Plenty of real estate investors work as one-man or one-woman shops. Whether they’re wary of farming out too much responsibility to others, or protective of proprietary processes, or reticent to take on partners for any other reason, they prefer to work alone.
Some do well; some don’t. That’s life.
For various reasons, though, many aspiring real estate investors do choose to take on partners. We won’t waste time recounting the pros and cons of working with a real estate investing partner. For our purposes, we’ll assume that you’ve decided you need a partner to achieve your investing goals.
The first step in the process is finding the right partner. Here’s what you should look for.
Shared Goals and Values
First, confirm that any prospective partner’s investing goals align with your own. Florida real estate investor Ralph Serrano recommends sitting down with prospective partners for a frank discussion of your respective objectives. It’s critical that you and your eventual partner are on the same page.
A Strong Cash Position
Real estate investing usually involves some leverage, but fundamentals matter too. Always perform thorough financial due diligence on prospective partners, and avoid working with cash-poor investors without clear recourse.

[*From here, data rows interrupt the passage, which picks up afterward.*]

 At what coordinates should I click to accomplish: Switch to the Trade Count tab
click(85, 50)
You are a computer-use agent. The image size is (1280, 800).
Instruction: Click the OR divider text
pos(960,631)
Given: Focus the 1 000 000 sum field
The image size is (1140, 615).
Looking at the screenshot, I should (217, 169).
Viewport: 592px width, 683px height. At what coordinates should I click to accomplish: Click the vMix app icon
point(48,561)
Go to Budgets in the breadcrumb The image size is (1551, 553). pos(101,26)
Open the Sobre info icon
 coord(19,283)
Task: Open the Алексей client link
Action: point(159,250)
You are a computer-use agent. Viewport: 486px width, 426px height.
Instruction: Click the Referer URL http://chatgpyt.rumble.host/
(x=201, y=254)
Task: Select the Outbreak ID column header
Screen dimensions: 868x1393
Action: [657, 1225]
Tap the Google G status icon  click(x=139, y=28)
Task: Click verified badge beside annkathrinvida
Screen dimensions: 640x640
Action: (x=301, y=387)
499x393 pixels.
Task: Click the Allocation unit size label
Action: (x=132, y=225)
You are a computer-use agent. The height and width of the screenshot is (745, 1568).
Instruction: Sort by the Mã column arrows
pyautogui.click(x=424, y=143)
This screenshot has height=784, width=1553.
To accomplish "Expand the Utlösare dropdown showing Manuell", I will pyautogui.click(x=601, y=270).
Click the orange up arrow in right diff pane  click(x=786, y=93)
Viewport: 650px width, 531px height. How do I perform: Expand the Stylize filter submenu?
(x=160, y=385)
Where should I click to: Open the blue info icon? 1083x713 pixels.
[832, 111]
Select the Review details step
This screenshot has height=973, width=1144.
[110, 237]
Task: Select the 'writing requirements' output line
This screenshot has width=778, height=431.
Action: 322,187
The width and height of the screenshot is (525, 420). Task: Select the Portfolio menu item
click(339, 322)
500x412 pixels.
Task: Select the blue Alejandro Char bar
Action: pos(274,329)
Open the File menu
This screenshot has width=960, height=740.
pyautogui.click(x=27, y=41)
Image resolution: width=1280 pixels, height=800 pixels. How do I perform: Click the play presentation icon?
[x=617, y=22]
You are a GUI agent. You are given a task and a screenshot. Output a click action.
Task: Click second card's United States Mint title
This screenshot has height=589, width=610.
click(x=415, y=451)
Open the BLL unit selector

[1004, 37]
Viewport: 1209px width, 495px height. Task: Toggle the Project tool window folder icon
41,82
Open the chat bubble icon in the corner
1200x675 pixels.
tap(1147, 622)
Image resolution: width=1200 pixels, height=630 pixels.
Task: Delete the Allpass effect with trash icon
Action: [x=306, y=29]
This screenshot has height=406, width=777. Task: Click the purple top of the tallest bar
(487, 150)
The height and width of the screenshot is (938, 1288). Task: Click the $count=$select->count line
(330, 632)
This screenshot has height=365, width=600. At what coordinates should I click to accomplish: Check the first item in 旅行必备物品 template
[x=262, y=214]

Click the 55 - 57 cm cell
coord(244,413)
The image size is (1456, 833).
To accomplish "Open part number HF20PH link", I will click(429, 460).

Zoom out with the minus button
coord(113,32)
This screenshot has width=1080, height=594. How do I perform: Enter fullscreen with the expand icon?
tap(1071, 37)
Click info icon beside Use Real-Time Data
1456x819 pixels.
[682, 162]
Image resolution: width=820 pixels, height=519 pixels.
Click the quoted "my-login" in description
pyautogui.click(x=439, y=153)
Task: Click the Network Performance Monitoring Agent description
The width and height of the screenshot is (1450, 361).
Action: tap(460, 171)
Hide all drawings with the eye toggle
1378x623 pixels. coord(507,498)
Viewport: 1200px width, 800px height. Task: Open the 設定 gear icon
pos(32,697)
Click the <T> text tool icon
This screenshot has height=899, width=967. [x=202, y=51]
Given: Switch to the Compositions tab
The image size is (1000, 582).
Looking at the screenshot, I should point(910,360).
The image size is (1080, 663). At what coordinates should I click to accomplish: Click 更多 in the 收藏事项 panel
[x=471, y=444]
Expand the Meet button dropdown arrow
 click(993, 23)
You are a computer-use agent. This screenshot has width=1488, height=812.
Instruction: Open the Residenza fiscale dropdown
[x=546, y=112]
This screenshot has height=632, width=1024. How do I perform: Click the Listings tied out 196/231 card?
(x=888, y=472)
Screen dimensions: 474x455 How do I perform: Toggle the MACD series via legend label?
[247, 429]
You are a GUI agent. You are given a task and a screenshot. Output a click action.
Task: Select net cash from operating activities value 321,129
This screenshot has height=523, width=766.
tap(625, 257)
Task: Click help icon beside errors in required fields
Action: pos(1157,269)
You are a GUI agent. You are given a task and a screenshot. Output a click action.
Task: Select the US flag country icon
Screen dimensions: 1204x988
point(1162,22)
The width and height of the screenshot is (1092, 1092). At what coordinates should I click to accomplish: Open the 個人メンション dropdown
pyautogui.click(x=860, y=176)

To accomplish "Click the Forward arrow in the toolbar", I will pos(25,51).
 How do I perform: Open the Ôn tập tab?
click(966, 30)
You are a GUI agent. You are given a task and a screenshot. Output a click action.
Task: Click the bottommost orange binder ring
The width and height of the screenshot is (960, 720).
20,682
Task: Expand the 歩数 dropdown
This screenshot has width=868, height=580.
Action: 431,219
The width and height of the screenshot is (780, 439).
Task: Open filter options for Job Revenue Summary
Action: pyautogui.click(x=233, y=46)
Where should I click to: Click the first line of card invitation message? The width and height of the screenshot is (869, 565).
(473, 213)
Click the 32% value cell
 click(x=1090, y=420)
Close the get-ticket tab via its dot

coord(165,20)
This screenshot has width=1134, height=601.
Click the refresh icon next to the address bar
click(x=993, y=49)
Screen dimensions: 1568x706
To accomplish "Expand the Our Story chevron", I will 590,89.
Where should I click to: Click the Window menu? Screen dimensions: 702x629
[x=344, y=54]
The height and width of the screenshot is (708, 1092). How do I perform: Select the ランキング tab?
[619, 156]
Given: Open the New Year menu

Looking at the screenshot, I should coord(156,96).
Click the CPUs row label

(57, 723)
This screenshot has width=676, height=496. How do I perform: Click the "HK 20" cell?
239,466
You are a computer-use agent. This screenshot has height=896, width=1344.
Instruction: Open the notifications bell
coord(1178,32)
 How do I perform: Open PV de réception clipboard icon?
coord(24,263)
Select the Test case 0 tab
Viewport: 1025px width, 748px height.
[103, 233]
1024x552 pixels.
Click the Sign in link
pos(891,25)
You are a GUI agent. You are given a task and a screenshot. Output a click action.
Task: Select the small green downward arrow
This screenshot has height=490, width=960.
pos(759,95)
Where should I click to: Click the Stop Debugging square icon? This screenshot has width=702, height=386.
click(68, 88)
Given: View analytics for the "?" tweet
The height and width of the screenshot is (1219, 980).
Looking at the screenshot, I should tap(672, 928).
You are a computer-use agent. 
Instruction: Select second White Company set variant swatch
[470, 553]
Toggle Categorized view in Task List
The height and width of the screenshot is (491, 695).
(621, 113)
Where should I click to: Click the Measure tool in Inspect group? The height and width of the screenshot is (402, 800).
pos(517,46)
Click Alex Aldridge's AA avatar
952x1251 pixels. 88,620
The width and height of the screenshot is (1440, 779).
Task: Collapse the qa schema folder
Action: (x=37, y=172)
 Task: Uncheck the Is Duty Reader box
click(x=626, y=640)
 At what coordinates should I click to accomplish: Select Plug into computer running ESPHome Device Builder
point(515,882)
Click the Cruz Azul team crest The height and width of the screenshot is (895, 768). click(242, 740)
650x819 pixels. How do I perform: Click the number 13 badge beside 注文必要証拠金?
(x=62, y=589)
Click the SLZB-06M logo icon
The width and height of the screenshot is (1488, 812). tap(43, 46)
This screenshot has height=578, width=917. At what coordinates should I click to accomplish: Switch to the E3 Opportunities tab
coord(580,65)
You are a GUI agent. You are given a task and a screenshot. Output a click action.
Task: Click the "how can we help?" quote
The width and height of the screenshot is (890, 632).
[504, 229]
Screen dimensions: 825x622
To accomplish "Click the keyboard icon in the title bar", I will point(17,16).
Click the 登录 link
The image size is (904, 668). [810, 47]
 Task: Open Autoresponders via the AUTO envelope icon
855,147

An Attractive Borrower Profile
An attractive borrower profile means far more than, say, a good credit score. You’ll want to scrutinize prospective borrowers’ cash flow, their assets and liabilities, and their investing track record (if any; more on that in a moment). You can be certain that lenders will do the same.
Clear Understanding of Roles and Responsibilities
Don’t enter a real estate investing partnership without first hashing out the partners’ respective roles and responsibilities. If there’s any significant dispute around who’s responsible for what, proceed cautiously or bow out altogether.
Local Market Knowledge
Local market knowledge is essential to real estate investing success. Real estate expert Jamie Richardson recommends aggressive local networking; if your prospective partner isn’t familiar with the area, wait to hook up until they’ve proven themselves.
Demonstrated Business Acumen
Avoid partners who seem naive to the risks of real estate investing or unfamiliar with basic business practices. Real estate might not be rocket science, but that’s not to say street smarts have no place in the business.
A Sound Personal and Professional Reputation
Look for prospective partners whose reputations precede them. This is especially important if you’re new to the market or real estate investing in general. Working with individuals or entities with broad personal and professional networks could well open doors that would otherwise remain closed.
Take Your Time
Your choice of real estate investing partner is likely to be of immense consequence. Should the relationship founder, you may find yourself dealing with the aftermath for months or years to come. Better to take your time and get the decision right than to rush into a tie-up that could leave you exposed to unnecessary risk. After all, opportunity can be found in any real estate market; fear of missing out on anyone, in particular, shouldn’t compel you to act with undue haste.